Carrie Moore‘s short stories have appeared in One Story, New England Review, The Sewanee Review, and Virginia Quarterly Review. Now, her debut short story collection Make Your Way Home is being published by Tin House on July 15, 2025! It is now available for pre-order.
The collection takes place across the American South and features Black men and women at different stages of age, happiness, and stability. From a pregnant young girl to a man grappling with a century-long curse, Moore invites readers into their lives with well-drawn portraits that don’t shy away from the complexity of their choices and emotions.
Debutiful is pleased to give a first look at the phenomenal cover of Make Your Way Home, which uses Higher Calling by Uzo Njoku as the centerpiece for the cover that was designed by Beth Steidle, Tin House’s Director of Design and Production.

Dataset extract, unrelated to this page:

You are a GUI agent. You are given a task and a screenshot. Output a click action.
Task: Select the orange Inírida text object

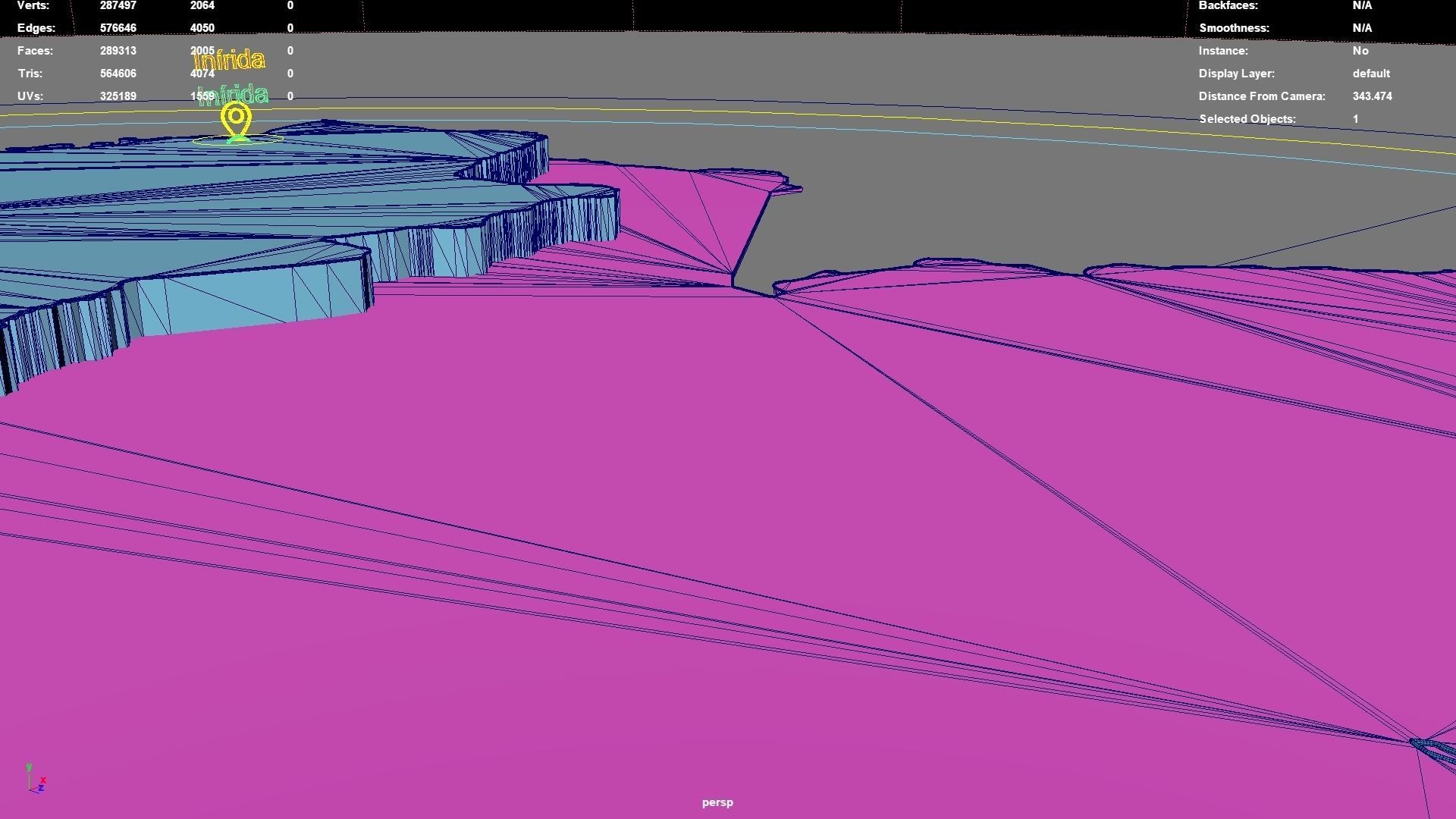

See the cover below and get a behind-the-scenes look at how it came to be.

While writing the book, did you have any ideas for what you wanted the cover to look like?
I imagined two possibilities! My deepest desire for this collection was to reflect a diversity of Black Southern life. I even made an invisible rule that some stories had to exist in argument with one another, had to resist framing Blackness and Southern-ness within a single definition. There’s a story set in the distant past and another in the distant future. There’s a story set in the Texas Hill Country and another on St. Simons Island and others in cities of varying sensibilities. So for a long time, I pictured the cover as a collage of images, sort of like the designs for Sarah Broom’s The Yellow House or Alisa Alering’s Smothermoss. I thought that would capture the collection’s span.
And yet— I attempted to unite every story by way of emotional intimacy. Many feature subtle romances or sibling dramas or relationships between children and their ancestors. As a result, I also imagined a quiet cover that encouraged inner reflection. Something like Megan Gabrielle Harris’ stunning painting for Rachel Eliza Griffiths’ Promise could have really worked.
Can you explain what the design process was like once you started working with your publishing team?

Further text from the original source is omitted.